Late last year, Alaska Air (ALK 4.71%) made a big bet on the Boeing (BA -0.20%) 737 MAX as it plotted its post-pandemic recovery. The company expanded its order book, including both purchases and leases, to a total of 68 737 MAX 9s, with deliveries between 2021 and 2024. Meanwhile, it announced plans to retire all of its 61 remaining Airbus A319s and A320s by the summer of 2023.

During 2021, the West Coast airline has become more confident about its long-term recovery trajectory. As a result, Alaska just exercised options for additional jet orders for the second time this year.

A strong earnings recovery

In the second quarter, Alaska Airlines' revenue nearly doubled sequentially to $1.53 billion. Passenger demand improved rapidly over the course of the quarter. By June, the airline's adjusted pre-tax margin had recovered to a solid 14%.

For the full quarter, Alaska posted a small adjusted net loss of $38 million. But including the benefit of government payroll support grants, it earned $397 million and generated $840 million of cash from operations. This allowed the company to end the quarter with nearly $4 billion of cash and investments, compared with $4.7 billion of debt and lease liabilities.

Alaska Airlines planes parked at airport gates.

Image source: Alaska Airlines.

Alaska Air's third-quarter guidance implied that the airline would record a double-digit pre-tax margin this quarter. While the recent surge of COVID-19 cases associated with the Delta variant may cause Alaska to miss its forecast, it should be comfortably profitable. That would be an impressive achievement given that the pandemic isn't over yet, and it bodes well for a full recovery within a couple of years.

Making the order book match demand

Even after expanding its Boeing 737 MAX order book last year, Alaska Air ended 2020 without enough orders to support a full recovery by 2023. Prior to the pandemic, the low-fare airline had planned to end 2020 with 246 jets in its mainline fleet. By contrast, its fleet plan entering 2021 called for just 232 mainline aircraft at the end of 2022 and no fleet growth in 2023.

In May, Alaska exercised options for 13 more Boeing 737 MAX 9s, with nine to be delivered in 2023 and the rest in 2024. That put it in better position to restore capacity over the next two years. That said, this still would have left the carrier with just 241 mainline aircraft exiting 2023, i.e., smaller than it had initially intended to be at the end of 2020.

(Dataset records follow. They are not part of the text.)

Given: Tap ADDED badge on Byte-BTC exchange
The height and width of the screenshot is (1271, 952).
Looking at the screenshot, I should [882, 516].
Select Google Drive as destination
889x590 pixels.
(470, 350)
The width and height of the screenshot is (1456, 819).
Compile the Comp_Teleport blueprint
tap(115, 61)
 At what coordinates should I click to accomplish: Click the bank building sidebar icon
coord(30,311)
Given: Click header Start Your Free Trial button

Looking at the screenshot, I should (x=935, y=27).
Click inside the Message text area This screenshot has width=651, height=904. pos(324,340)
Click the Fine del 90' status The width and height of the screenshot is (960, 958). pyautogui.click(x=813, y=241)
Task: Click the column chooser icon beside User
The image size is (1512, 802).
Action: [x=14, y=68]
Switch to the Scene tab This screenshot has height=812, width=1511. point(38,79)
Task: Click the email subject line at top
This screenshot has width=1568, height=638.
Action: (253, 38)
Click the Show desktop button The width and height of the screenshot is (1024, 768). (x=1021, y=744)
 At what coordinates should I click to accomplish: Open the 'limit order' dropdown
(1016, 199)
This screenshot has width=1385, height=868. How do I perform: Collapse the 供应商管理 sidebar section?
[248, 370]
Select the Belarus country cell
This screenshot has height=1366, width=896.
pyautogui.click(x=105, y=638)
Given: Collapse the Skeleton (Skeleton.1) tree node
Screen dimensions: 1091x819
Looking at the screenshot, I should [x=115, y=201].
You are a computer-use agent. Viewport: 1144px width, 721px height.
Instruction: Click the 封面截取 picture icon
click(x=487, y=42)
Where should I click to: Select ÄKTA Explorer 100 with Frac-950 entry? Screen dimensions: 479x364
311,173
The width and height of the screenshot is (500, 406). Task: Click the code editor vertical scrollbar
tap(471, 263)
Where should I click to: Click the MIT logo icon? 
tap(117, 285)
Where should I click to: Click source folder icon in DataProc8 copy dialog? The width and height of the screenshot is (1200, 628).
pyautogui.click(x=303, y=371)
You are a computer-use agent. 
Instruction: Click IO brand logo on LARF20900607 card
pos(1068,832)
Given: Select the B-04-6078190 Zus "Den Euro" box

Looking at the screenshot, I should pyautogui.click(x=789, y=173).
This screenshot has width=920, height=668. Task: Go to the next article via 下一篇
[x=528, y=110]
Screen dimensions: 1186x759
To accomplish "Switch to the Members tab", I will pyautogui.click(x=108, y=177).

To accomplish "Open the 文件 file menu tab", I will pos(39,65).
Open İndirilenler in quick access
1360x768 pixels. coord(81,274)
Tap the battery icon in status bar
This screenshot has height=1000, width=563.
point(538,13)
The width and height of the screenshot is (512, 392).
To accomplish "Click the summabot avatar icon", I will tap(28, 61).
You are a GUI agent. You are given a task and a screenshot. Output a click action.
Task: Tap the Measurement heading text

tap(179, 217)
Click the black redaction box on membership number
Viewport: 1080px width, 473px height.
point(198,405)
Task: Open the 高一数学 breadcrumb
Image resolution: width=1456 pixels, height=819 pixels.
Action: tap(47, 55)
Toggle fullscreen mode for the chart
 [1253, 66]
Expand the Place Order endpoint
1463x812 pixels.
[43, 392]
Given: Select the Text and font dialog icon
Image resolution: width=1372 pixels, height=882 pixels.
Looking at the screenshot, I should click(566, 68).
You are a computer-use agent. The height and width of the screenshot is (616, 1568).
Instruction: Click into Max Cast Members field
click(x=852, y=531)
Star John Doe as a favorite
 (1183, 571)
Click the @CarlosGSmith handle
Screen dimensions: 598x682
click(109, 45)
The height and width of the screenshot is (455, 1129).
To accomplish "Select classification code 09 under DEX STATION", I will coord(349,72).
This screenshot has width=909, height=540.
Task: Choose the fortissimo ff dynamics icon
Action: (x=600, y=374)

Not surprisingly, Alaska Airlines recently exercised another 12 737 MAX 9 options. Boeing will deliver 10 of the incremental orders in 2023 and the other two in 2024. This would expand Alaska's mainline fleet to 251 aircraft by the end of 2023, all else equal. Interestingly, the airline now has 18 firm orders for 2024, which could support significant fleet growth in that year.

An Alaska Airlines 737 MAX 9 parked on the tarmac.

Image source: Alaska Airlines.

In conjunction with its recent order, Alaska secured 25 additional 737 MAX options to replenish the ones it has exercised this year. It can exercise those options for deliveries between 2023 and 2026.

Good for both sides

In the near term, investors must brace for volatility in air travel demand. Nevertheless, it has become clear this year that the pandemic created a huge backlog of pent-up demand that will drive a strong rebound for airlines as people become more comfortable with traveling.

Alaska's recent aircraft orders will position it to capitalize on that demand recovery over the next few years. Moreover, the Boeing 737 MAX 9 has much lower unit costs than the planes Alaska Airlines is retiring. That will help the airline emerge from the pandemic with higher margins than it recorded in 2018 and 2019.

As for Boeing, the options Alaska has exercised in 2021 won't go far toward offsetting all of the orders canceled by struggling airlines over the past two years. Still, it's a start -- and Alaska's willingness to take over 30 deliveries annually in 2022 and 2023 will buy Boeing time to line up more customers.